使い方はこんな感じです。InitialPositionInStream.LATESTを指定しているので未処理のレコードのみ取得されます。読み込んだレコードはmarkProcessed()メソッドで処理済みとしてマークしておくと、処理したところまでの分がチェックポイントとしてDynamoDBに書き込まれます。

val consumerConfig = new KinesisClientLibConfiguration(
    "test-app",
    "test-stream",
    new DefaultAWSCredentialsProviderChain(),
    "kinesis-worker"
  )
  .withRegionName("us-east-1")
  .withCallProcessRecordsEvenForEmptyRecordList(true)
  .withInitialPositionInStream(InitialPositionInStream.LATEST)

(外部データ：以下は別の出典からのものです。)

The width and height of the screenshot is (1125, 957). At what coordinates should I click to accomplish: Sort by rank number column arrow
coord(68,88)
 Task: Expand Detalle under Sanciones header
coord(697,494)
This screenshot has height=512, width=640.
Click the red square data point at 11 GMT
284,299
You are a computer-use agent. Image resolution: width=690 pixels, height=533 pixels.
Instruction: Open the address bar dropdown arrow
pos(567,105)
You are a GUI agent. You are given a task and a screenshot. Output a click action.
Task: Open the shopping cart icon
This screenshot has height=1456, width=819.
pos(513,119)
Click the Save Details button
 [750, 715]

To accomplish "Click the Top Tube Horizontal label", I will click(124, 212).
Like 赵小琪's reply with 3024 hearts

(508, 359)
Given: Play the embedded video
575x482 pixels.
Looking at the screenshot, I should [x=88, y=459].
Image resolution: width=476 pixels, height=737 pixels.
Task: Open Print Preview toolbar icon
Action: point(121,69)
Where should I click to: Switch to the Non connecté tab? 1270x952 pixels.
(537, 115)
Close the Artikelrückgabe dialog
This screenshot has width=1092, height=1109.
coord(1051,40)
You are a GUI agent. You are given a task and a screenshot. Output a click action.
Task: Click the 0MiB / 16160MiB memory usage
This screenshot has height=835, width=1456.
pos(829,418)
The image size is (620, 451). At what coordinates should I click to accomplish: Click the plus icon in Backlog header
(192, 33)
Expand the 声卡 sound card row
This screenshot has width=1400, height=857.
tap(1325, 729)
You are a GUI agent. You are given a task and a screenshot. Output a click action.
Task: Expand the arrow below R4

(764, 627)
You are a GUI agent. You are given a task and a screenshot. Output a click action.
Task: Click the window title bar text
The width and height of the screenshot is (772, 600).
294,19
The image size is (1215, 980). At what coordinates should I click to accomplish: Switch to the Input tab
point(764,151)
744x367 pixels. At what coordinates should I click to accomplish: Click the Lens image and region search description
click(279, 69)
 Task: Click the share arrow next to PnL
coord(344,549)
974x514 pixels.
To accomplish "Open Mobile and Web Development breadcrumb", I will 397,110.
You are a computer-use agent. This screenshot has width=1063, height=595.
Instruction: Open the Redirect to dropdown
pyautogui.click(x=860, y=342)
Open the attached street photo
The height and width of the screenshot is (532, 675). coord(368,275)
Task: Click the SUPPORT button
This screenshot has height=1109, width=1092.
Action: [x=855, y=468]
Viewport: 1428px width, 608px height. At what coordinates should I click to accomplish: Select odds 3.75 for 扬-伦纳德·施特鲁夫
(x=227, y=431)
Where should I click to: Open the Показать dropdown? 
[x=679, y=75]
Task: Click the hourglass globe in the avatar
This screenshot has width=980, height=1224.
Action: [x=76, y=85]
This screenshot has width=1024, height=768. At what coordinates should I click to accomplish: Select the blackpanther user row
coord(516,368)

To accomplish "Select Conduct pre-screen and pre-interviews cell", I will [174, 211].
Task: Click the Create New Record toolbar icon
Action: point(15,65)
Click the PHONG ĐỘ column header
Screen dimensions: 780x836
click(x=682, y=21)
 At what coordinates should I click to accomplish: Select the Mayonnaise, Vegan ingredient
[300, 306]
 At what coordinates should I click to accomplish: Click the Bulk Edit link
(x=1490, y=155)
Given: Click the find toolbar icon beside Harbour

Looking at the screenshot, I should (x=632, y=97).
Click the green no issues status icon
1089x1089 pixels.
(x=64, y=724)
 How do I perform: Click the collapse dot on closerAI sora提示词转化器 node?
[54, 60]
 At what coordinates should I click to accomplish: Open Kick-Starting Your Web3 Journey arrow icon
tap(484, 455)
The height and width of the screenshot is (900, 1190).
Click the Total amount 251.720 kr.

KinesisSource(consumerConfig).map { record =>
  try {
    ...
  } finally {
    record. markProcessed() // 処理済みとしてマーク
  }
}.runWith(Sink.ignore)

このコネクタは内部でメモリ上で未処理のレコードを管理しており、フラグを立て忘れたレコードがあると以降チェックポイントが書き込まれず、最終的にはOutOfMemoryになってしまうのでmarkProcessed()メソッドは必ず呼び出されるように実装しておく必要があります。

チェックポイントはデフォルトでは60秒間隔で書き込まれているようですが、このあたりの挙動はapplication.confで設定を行うことで変更できます。

com.contxt.kinesis.consumer.shard-checkpoint-config {
  checkpoint-period = 60 seconds
  checkpoint-after-processing-nr-of-records = 10000
  max-wait-for-completion-on-stream-shutdown = 10 seconds
}

ストリームを終了する際の挙動は少し悩ましいところで、ActorSystemのterminationに反応して未書き出しのチェックポイントを書き出すという終了処理を行なっているようです。そのためKillSwitchでストリームを終了させただけだと終了時のチェックポイントの書き出しが行われませんでした。

チェックポイントが最後まで書き込まれずに終了してしまうと次回起動時に前回処理済みのレコードが再度取得されてしまいます。ただ、チェックポイントは非同期で書き込んでいる以上、異常終了などでそのような状態になってしまうことは考えられます。チェックポイントの書き出し間隔をある程度短くしておき、受信側は同じメッセージを二重に受信しても冪等になるよう作っておくのがよいかもしれません。

動作を確認しつつソースコードにも目を通してみたのですが、GitHubのスターこそ少ないもののそれなりにしっかり作られたコネクタだと思います。Alpakkaのドキュメントでは以下のコネクタも紹介されています。こちらはチェックポイントの書き込みを自動で行うためのFlowが付属しているようです。機会があればこちらも試してみたいと思います。